Why does this matter?
It’s cheap because it reuses compute the neural network already performed.
It’s harder to fool: manipulating the final output is easier than manipulating the model’s internal activation structure.
It complements external classifiers: probes see patterns that traditional classifiers don’t, and vice versa.
The final production system combines a linear probe that filters everything and, if needed, scales to an ensemble of probes and external classifiers for the final decision.
Detected vulnerabilities and how they address them
Anthropic documents two attack categories that caused trouble before:
Reconstruction attacks: they split dangerous information into benign-looking pieces that are later reassembled. For example, hiding instructions as dispersed functions in code and asking the model to extract the hidden message.
Output obfuscation attacks: the model disguises dangerous outputs using euphemisms or metaphors (for example, referring to chemical reagents as “food flavorings”).
Those techniques also degrade model capabilities. In the GPQA Diamond benchmark (PhD-level concepts in biology, chemistry, and physics), some jailbreak strategies dropped model performance from 74% down to 32%.
Anthropic’s solution: use the exchange classifier to catch links between input and output, and combine it with internal probes to detect signals the attacker can’t easily hide.
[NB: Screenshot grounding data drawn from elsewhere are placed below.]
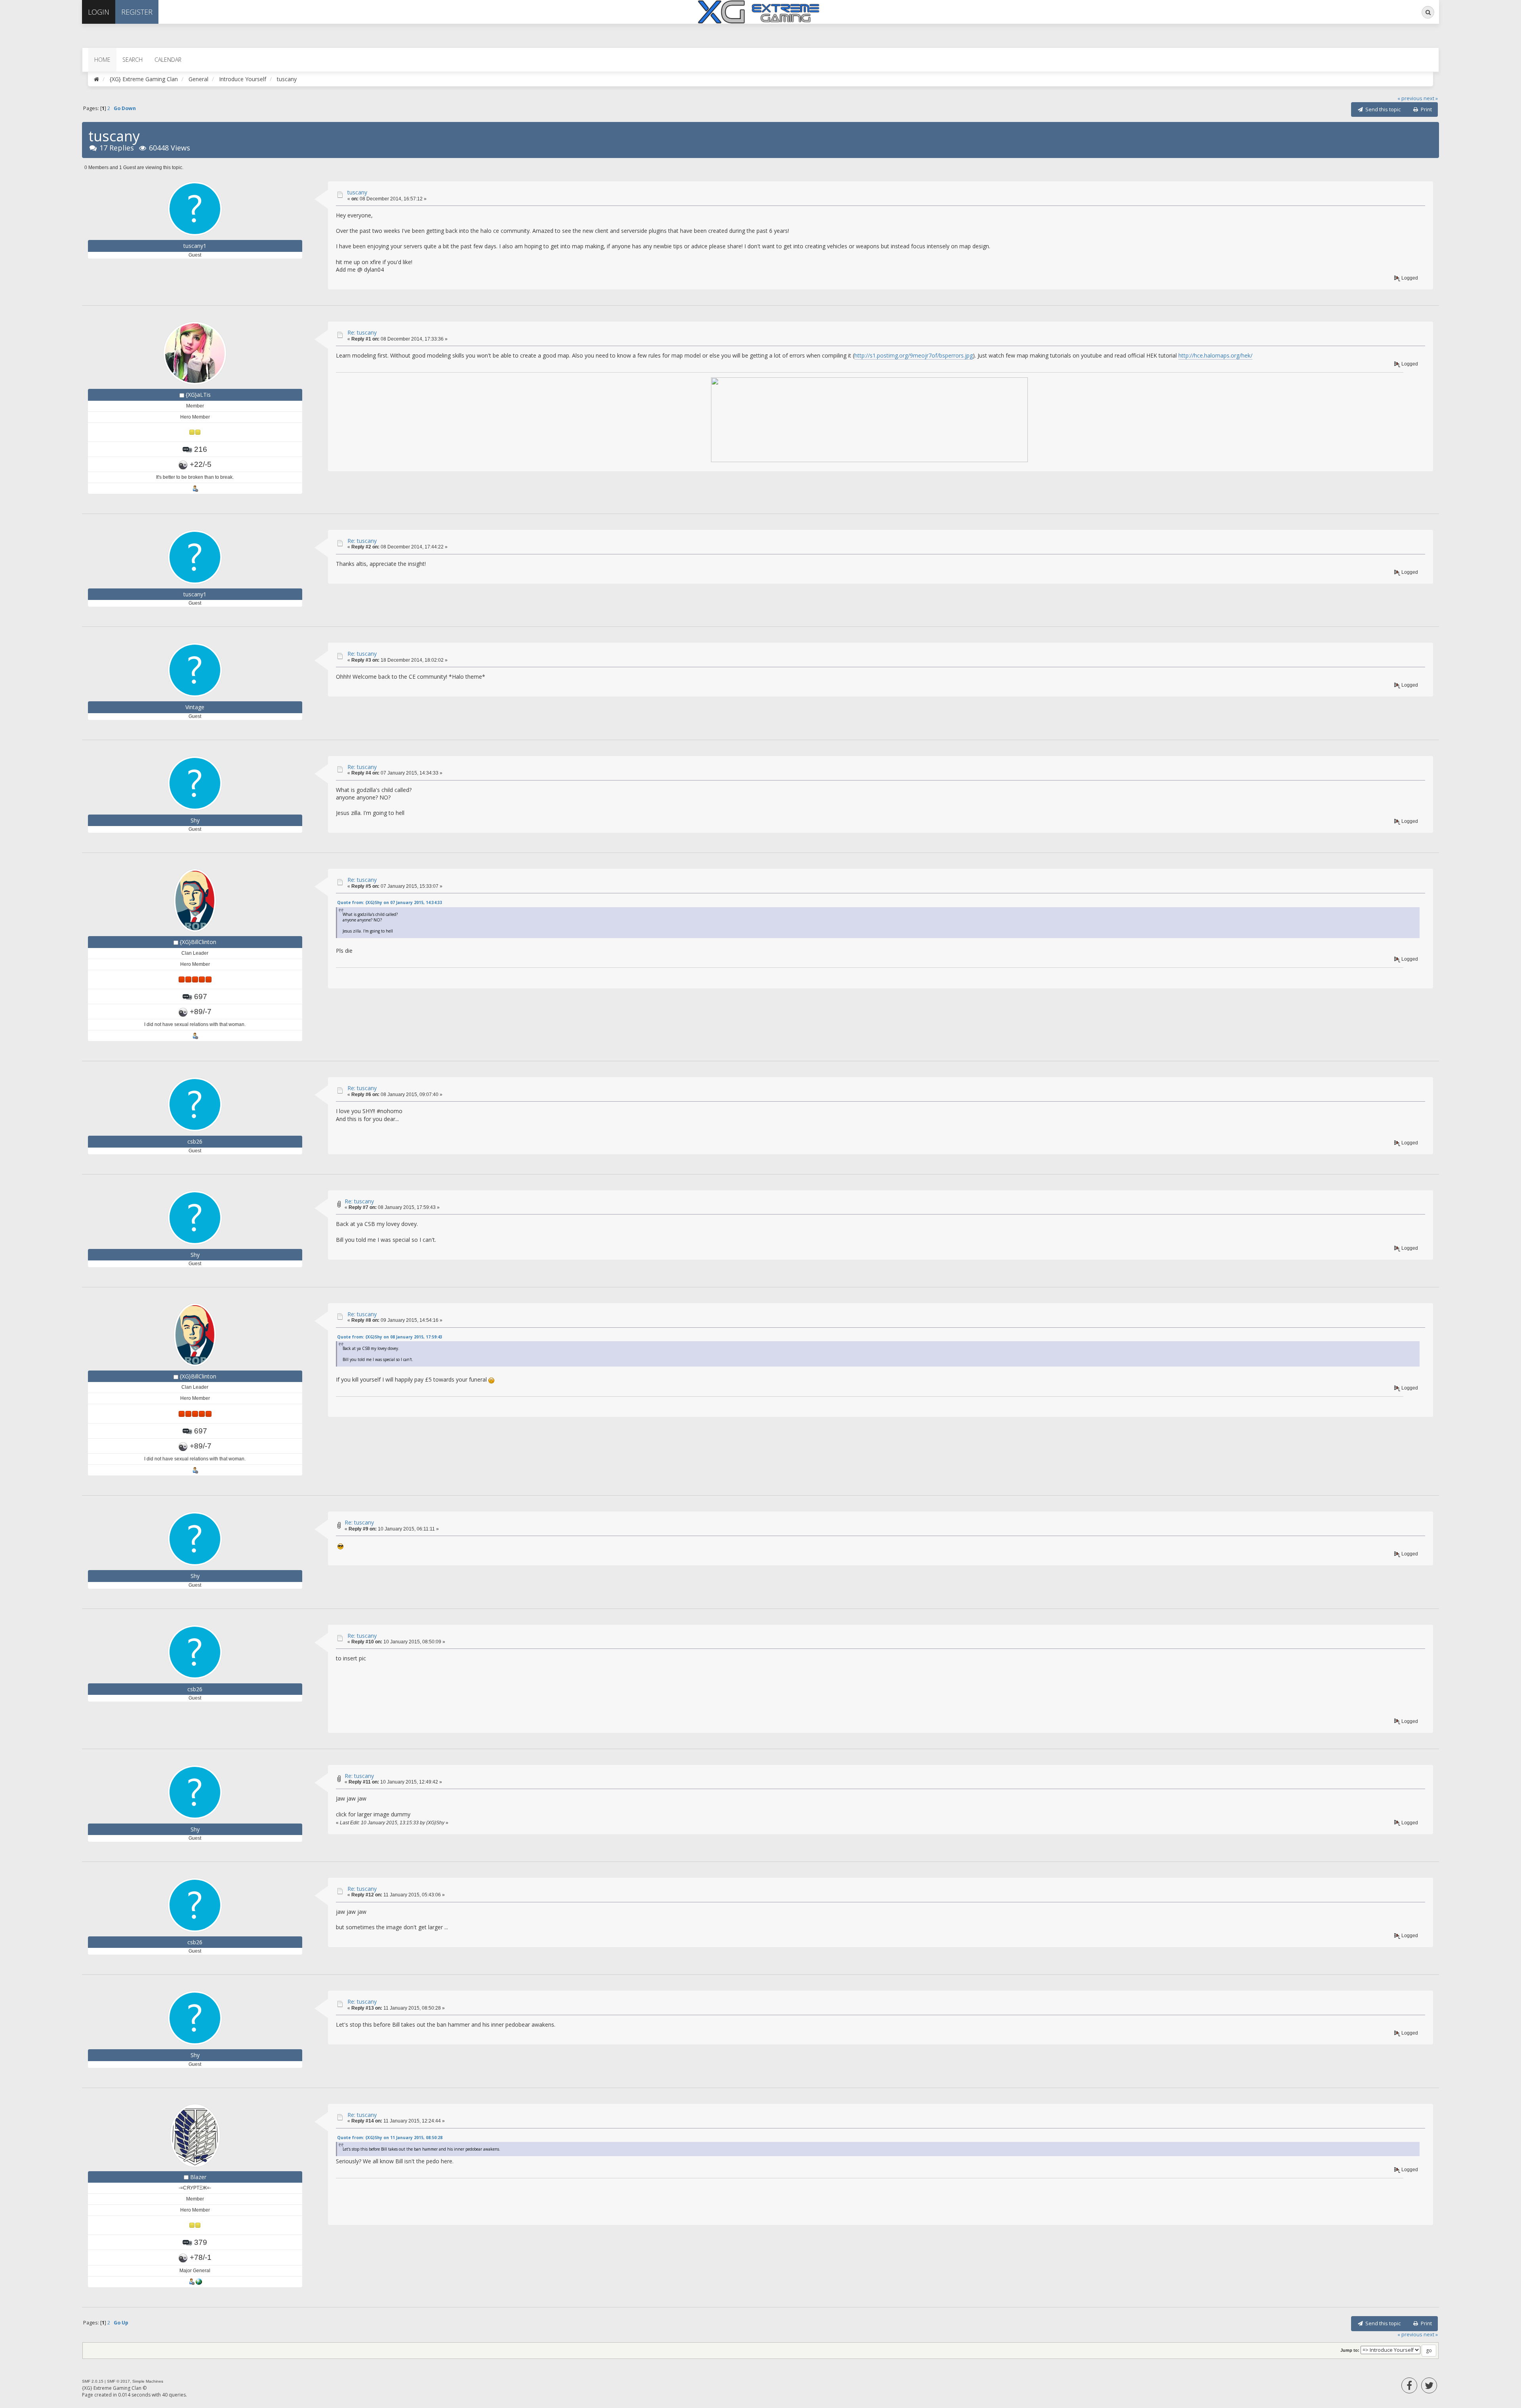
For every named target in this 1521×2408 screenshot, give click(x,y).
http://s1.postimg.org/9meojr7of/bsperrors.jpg (913, 355)
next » (1431, 98)
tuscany (357, 192)
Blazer (198, 2177)
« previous (1409, 98)
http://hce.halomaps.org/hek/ (1215, 355)
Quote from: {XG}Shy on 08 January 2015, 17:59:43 (389, 1337)
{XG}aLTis (198, 394)
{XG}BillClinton (198, 942)
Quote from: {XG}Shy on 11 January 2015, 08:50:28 (389, 2137)
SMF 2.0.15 (92, 2381)
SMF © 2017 (118, 2381)
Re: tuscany (362, 332)
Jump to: (1349, 2350)
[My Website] (199, 2281)
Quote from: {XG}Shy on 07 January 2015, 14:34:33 (389, 902)
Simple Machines (147, 2381)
Red‑teaming results and production metrics
Anthropic ran 1,700 hours of accumulated red‑teaming across 198,000 attempts. The numbers speak:
Only one high‑risk vulnerability was found in that period.
The detection rate is 0.005 per thousand queries, the lowest among techniques evaluated.
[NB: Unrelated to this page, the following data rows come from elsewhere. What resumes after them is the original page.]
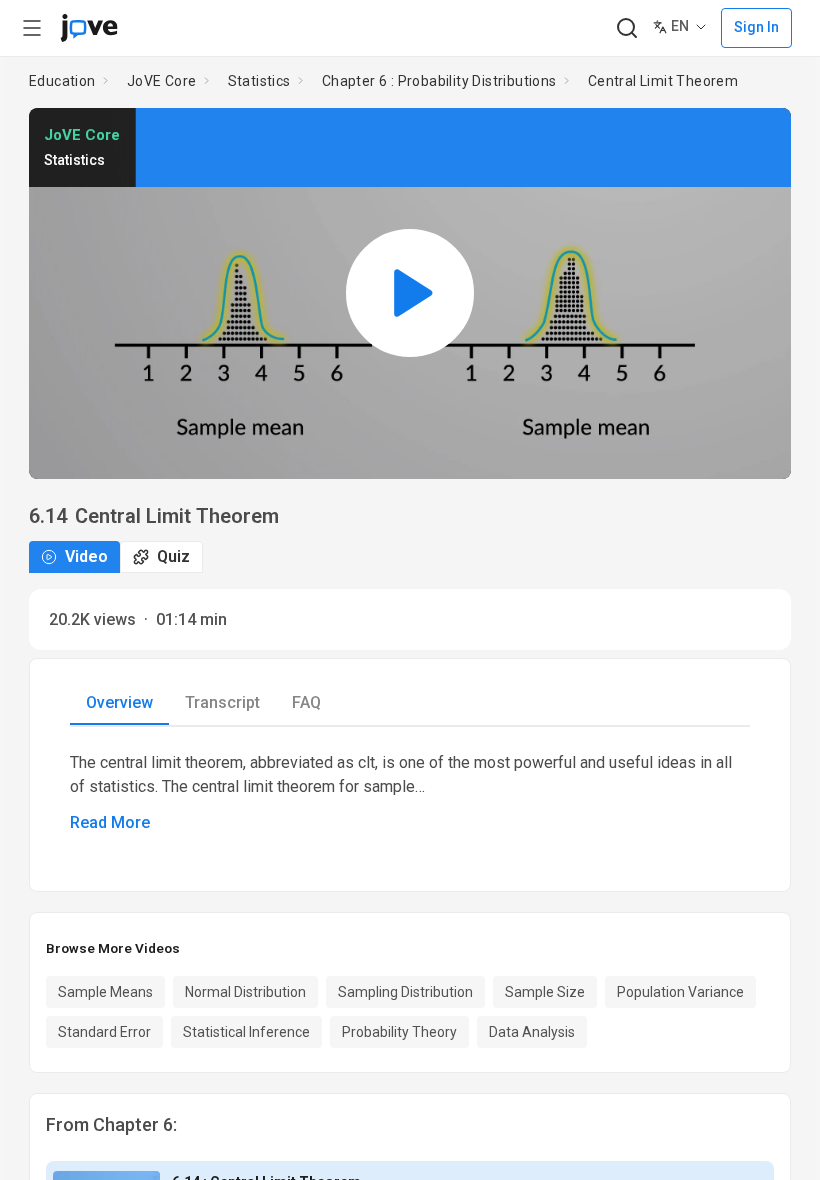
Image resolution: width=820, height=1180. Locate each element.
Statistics (259, 81)
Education (62, 81)
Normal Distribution (245, 992)
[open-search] (626, 28)
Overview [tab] (119, 702)
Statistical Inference (246, 1032)
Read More (110, 822)
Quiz (173, 556)
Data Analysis (532, 1032)
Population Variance (680, 992)
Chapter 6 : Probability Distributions (439, 81)
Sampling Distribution (405, 992)
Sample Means (105, 992)
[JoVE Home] (89, 28)
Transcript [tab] (222, 702)
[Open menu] (32, 28)
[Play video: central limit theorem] (410, 293)
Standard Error (104, 1032)
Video (86, 556)
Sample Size (545, 992)
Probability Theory (399, 1032)
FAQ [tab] (306, 702)
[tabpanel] (410, 793)
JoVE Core (162, 81)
No universal jailbreak has been discovered to date.
Additionally, the rejection rate for benign queries was 0.05% in Claude Sonnet 4.5, and the total compute overhead is about 1% when applied to Claude Opus 4.0.
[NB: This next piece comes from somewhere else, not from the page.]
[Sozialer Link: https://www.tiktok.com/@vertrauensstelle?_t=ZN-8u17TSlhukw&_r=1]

What's next? promising research directions
Anthropic suggests several directions to improve further:
Integrate classifier signals directly into the generation process (decoding) to prevent problematic outputs at the source.
Train models to better resist obfuscation and reconstruction techniques; in other words, teach the model not to cooperate even when the request is veiled.
Automate red‑teaming to generate adversarial data more systematically and thus improve classifier training.
Sound like a patch or real evolution? Probably both: pragmatic fixes for known issues, but also steps toward more integrated designs where the model and its defenses are trained to cooperate.
Practical perspective
If you work with LLMs in product or security, this matters because it shows a viable path to improve safety without skyrocketing costs or degrading user experience. Reusing internal activations with linear probes and a cascade architecture is an elegant engineering solution.
If you’re a researcher, this focuses attention on two open challenges: designing robust probes and finding ways to integrate safety signals into generation without harming model usefulness.
In short: the next generation of constitutional classifiers significantly reduces the attack surface, lowers friction for honest users, and makes deployment sustainable. It’s not the final word on LLM security, but it’s a concrete, practical advance.